And... The Ninja Librarian is out of the mountains!

To no one's surprise, I don't have a story ready to go for my Friday Flash Fiction. Nor are my photos edited, since I just got home today. But I've picked a few to edit quickly and allow me to share a little teaser.

Here's the big story: on July 11, we packed up half our belongings (roughly) to move into storage, part of our plan to be out of our house by sometime in August. We paid our boys to take a couple of days off from work, and drove to my brother-in-law's house about 3 hours away, where we left the stuff. The next morning we sent our boys back home with our car and the U-Haul (because right now a round-trip rental from SF is cheaper by a wide margin than a one-way rental), and my husband and  I borrowed the parental camper van and headed for the hills: the really big hills known as the Sierra Nevada.

We spent 4 days dayhiking, to get used to the altitude, then did an 8-night, 9-day backpacking trip (was supposed to be one night longer; that's another story for another day). One of the trips we did was to the bristlecone pine forest on White Mountain (across the Owens Valley from the Sierra Nevada). We hiked a 4 1/4 mile loop that passed among some of the oldest living things on earth (the oldest tree, known as the Methuselah Tree, is supposed to be in there somewhere, but for obvious reasons they don't identify it. People can be stupid and the tree can't run away).

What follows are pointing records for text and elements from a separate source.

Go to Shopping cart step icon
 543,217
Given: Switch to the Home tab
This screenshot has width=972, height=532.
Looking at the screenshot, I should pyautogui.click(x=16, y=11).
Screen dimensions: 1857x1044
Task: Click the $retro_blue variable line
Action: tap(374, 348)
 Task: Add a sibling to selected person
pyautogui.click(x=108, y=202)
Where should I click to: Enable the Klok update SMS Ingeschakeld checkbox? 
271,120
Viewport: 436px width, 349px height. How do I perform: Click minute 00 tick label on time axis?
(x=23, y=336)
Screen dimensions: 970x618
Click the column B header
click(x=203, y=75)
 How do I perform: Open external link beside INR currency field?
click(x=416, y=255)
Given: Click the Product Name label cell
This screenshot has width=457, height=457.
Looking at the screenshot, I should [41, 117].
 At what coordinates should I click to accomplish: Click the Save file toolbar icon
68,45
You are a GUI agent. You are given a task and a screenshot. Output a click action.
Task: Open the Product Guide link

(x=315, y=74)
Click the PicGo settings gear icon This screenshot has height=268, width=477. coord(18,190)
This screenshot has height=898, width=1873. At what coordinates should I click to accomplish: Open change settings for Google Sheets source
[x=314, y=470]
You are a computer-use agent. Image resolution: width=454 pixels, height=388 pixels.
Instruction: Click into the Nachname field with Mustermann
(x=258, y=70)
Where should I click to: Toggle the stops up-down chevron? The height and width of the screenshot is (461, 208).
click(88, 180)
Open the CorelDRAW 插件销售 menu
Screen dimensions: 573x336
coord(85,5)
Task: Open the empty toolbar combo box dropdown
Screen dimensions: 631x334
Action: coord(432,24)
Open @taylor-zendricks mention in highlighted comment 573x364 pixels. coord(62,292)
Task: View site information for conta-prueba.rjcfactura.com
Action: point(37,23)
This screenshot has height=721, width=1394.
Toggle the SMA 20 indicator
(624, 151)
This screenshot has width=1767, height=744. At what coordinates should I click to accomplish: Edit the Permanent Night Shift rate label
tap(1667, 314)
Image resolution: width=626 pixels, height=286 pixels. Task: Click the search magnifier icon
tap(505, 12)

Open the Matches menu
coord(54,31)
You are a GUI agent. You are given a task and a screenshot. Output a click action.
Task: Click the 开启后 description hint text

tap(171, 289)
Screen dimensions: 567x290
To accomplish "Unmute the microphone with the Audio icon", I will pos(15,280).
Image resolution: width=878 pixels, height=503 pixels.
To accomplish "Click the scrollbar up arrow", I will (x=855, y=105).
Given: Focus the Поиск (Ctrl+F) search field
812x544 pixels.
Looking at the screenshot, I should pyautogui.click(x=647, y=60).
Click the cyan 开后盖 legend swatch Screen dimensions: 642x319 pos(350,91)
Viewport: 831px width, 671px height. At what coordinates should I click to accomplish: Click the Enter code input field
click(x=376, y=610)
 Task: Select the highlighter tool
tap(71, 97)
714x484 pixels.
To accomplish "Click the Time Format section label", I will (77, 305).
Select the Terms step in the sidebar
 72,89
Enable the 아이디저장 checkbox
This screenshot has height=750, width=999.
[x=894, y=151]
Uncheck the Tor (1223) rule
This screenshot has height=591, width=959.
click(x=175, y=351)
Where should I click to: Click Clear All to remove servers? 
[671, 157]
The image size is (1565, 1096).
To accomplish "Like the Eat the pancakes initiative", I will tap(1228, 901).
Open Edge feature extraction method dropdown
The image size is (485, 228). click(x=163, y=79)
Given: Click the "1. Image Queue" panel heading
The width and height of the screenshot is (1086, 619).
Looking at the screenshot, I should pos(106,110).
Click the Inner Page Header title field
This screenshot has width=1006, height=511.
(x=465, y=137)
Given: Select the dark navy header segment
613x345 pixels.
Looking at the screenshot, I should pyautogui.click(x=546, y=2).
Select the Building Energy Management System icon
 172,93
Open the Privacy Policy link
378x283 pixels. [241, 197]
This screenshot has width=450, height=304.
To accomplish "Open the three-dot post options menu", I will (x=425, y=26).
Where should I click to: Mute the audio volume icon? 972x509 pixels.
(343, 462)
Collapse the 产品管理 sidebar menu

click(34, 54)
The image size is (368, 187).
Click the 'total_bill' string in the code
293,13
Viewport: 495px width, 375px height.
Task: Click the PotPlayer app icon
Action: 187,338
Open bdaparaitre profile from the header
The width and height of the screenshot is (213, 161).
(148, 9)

We spent the night at the Grandview Campground, which is a fancy name for a primitive National Forest campground. We arrived after dark and had a fun time trying to figure out what were campsites and what weren't, and which were occupied. Our apologies to anyone we disturbed!

The next morning, we drove the last few miles to the bristlecone grove, with a stop at a viewpoint with an amazing view of the Sierra.
It's a dry year. That's a pretty bare mountain range, and there's a hint of the grey-brown pall of smoke that would develop in a week into a view-destroying cloud.
We learned a number of things on our hike, which had a numbered trail guide. One of those things (not in the guide) was that it was already hot at 9 a.m., even at 11,000 feet. Another was that the trees growing in "easy" places, like these, grow fast, straight, and tall. But they don't grow tough, and their softer wood is more subject to disease, bugs, and other arboreal disasters, so they don't become ancients.
Happy trees, unaware they will not live for centuries.
On the slopes where nothing else will grow (often dolomite soils, which are very alkaline), the bristlecone pines can live for centuries. Millenia, in fact--many of the trees in the Methuselah Grove are 3-4 thousand years old. As long as some small strip of bark remains, they will produce needles and cones, and continue to live and (verrrrry slowly) to grow.
Not dead yet.
About those cones. Bristlecones produce male and female cones, and will do so even when 4000 years old, thus ensuring that somewhere along the line they reproduce successfully.
Male cones. These make the pollen.
Female cones. You can't see the bristles on these (possibly because they are at the wrong stage of the 2 year life cycle of the cone). They produce the seeds.
Those needles don't drop every year or two, either, as other pines do. They may hang on for 20 or 30 years. No doubt when you live for thousands of years, that's plenty often enough to refresh your look. It also reduces the energy they need to survive, ensures they will be able to photosynthesize even in a bad year, and keeps the forest floor so free of litter (duff) that fires can't spread, thus protecting them in another way.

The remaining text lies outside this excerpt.